In almost all of them, we could show some significant KPI improvement. The results that we show here are actually from the first A-B test that we have run, which is almost two years ago. Also, do not be confused by the numbers here. That is because we do not want to show absolute numbers. So we are basically showing always the relative improvement in comparison to the baseline models that we used.
The first test is the NOID search use case. Here we compared against the baseline, which was using the same training data than the newer search. But it simply showed for every query the products that had the most clicks for this query.
Here our newer search could improve relatively by 31. It could improve the click-through rate relatively by 31%. For the low number results use case, we compared against our normal search pipeline.
Here, by combining the normal search with the newer search, we could improve click-through rate relatively by 30%. We could also show some significant revenue uplift of 2.5%.
Because of the positive outcomes of the A-B tests, we then decided to productionize the model training and serving. Meanwhile, the model is live in all our 16 country shops and it is serving approximately 20% of our traffic. So we haven't talked much about serving implementation so far.
This was actually one of the main reasons in the beginning why we thought that the whole idea of implementing a newer search might not work out.
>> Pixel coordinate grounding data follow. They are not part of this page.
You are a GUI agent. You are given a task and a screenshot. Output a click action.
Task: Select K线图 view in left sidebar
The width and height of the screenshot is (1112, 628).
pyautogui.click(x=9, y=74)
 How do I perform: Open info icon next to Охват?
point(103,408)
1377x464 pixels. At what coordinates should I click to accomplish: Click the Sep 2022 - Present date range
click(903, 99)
Because basically computing embeddings and dot products at runtime might be too expensive. In the end, we solved this very simply by simply pre-computing all the results for a very large fraction of our traffic.
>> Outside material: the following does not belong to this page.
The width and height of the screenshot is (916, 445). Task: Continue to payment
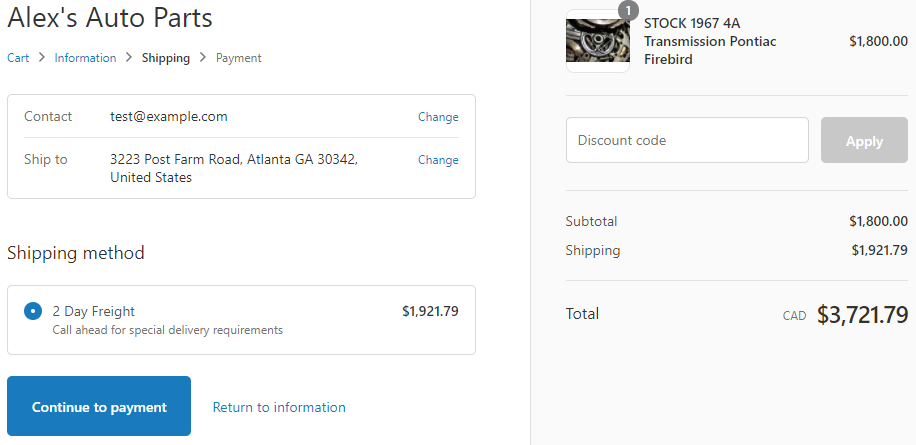coord(99,406)
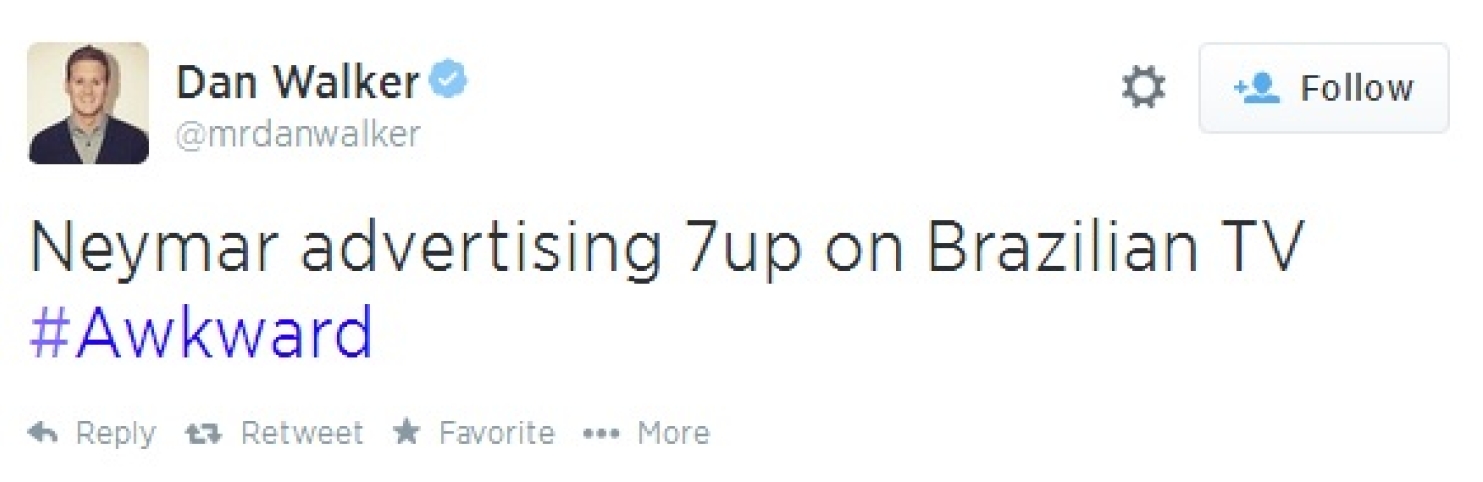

We actually found that more than 90% of our traffic consists of less than 1 million different queries. And thus at the moment we simply pre-compute results for all those queries and store them in lookup tables.
For smaller country shops, we use an international model, which means a single model trained on the searching languages of all the countries in which we sell. For countries where we have few traffic, we could show that this strongly improves
the quality in comparison to a model only trained on the language of that country. This has two reasons. First, many queries are exactly the same in all the countries, for example brand queries. Second, the products are the same in all countries. Thus, the embeddings of the products can benefit from the training data of all countries.
Here are some examples from the international model. I won't read them out now all, but for example, the last one is an English one and here the query is true one shoulder wrap filters. And we can see that the products returned indeed match this query.
So after going live with the baseline model, we now have everything in place for developing more advanced models. And that's actually what we are doing at the moment. Our main goal in comparison to the baseline is of course to achieve better generalization power.
And in particular, we also don't want to be limited to a fixed set of queries and documents. Also, we want to introduce some real text understanding into this network. So this is the model that we are currently experimenting with.
It uses transformers for representing the raw text of products and queries. And we also included some features based on product images into this model. Transformers are a deep learning model that has been originally proposed by researchers from
Google and that has become the state of the art for building NLP architectures. It's strongly focused around an idea called self-attention. So in our model, we have replaced the simple embedding layer of the baseline model with several transformer layers. Input to the transformer layers are text embeddings that we learn on the fly while training the model.
So far for products, for representing product attributes, we have been using three types of attributes, name, brand, and category.
And additionally, we also include some image-based embeddings that also encode attributes such as color, patterns, and shape, for example. These embeddings have been actually developed by a research team at Zalando, especially for the purpose of representing fashion products.
Of course, this network cannot be trained using parallelization like our baseline. Instead, here we are using a GPU machine and some sub-sampling of the training data for efficiency reasons. Playing around with this model, we found it to do quite some good job. This is, for example, the query that Max showed initially.
It's coming actually from a real-life example where one of our colleagues saw a commercial from Zalando on Facebook for a jacket. And he somehow wanted to find the exact same jacket again in our catalog. So he described it with his own words as a North Face jacket with a plush hoodie in mustard brown color.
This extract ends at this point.